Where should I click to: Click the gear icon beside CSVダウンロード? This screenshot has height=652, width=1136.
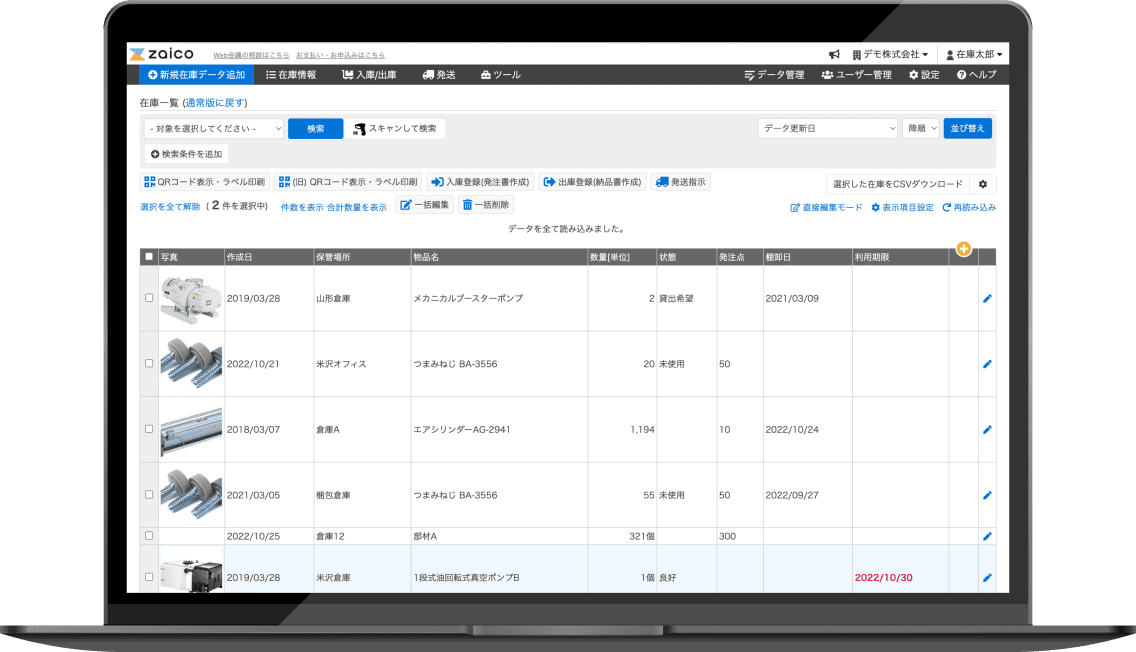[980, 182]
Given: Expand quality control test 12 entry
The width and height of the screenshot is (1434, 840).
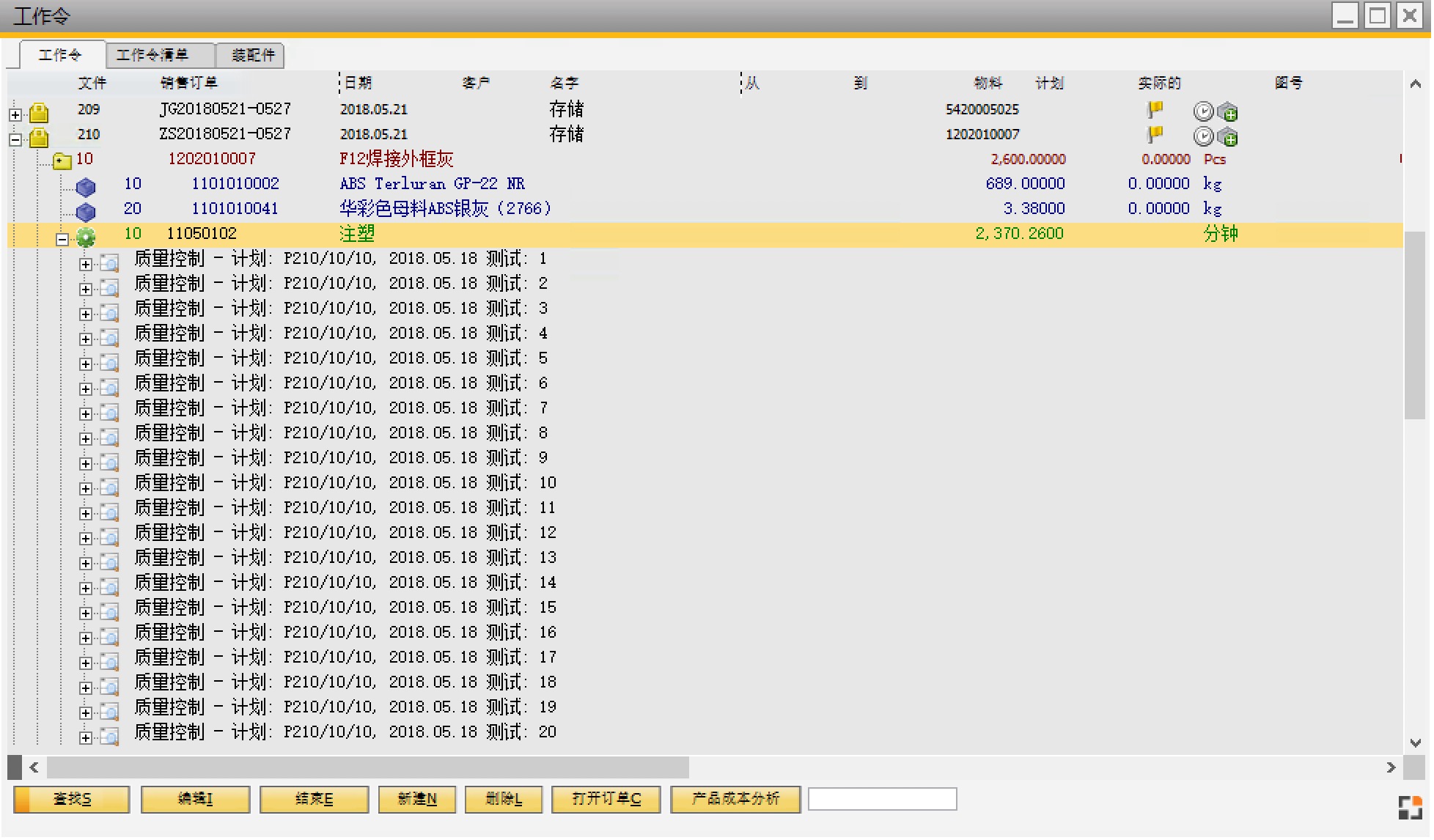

--

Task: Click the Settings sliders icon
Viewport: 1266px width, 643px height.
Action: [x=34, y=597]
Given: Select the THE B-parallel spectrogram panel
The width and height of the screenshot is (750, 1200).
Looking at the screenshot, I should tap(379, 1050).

--

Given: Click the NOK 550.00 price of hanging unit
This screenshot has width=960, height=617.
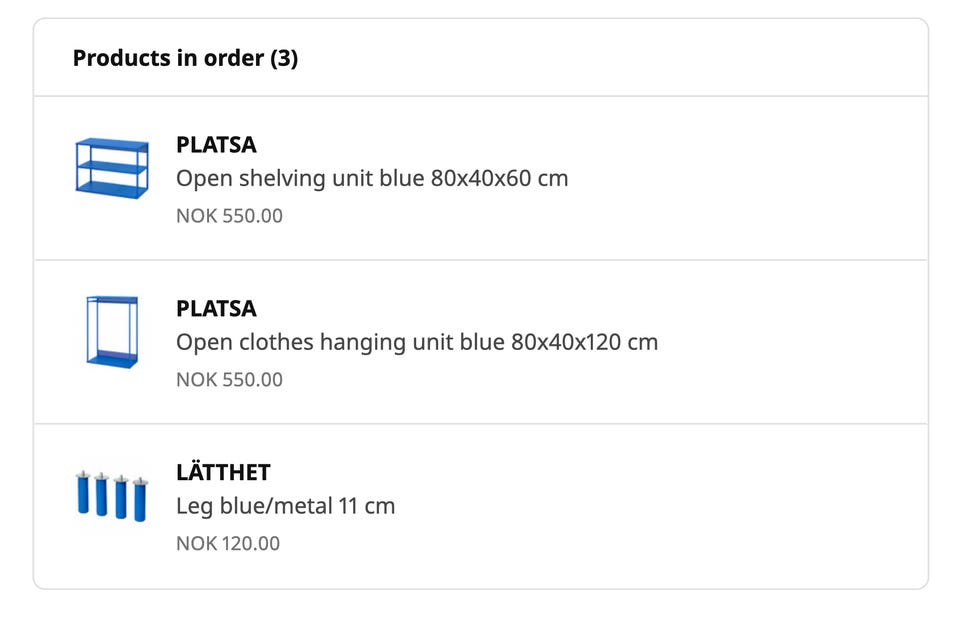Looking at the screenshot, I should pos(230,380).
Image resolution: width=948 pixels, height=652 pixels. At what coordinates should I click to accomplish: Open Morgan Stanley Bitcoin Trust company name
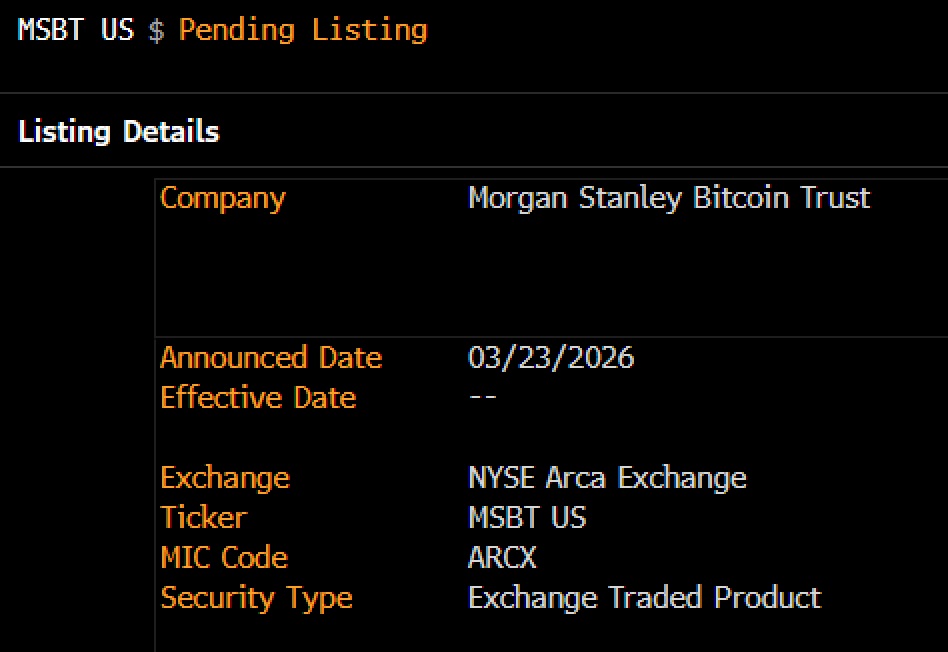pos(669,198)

*TO DO*
Tallying every line that holds the string "Given", report the total for the records and nothing else.

*WRITTEN SOLUTION*
3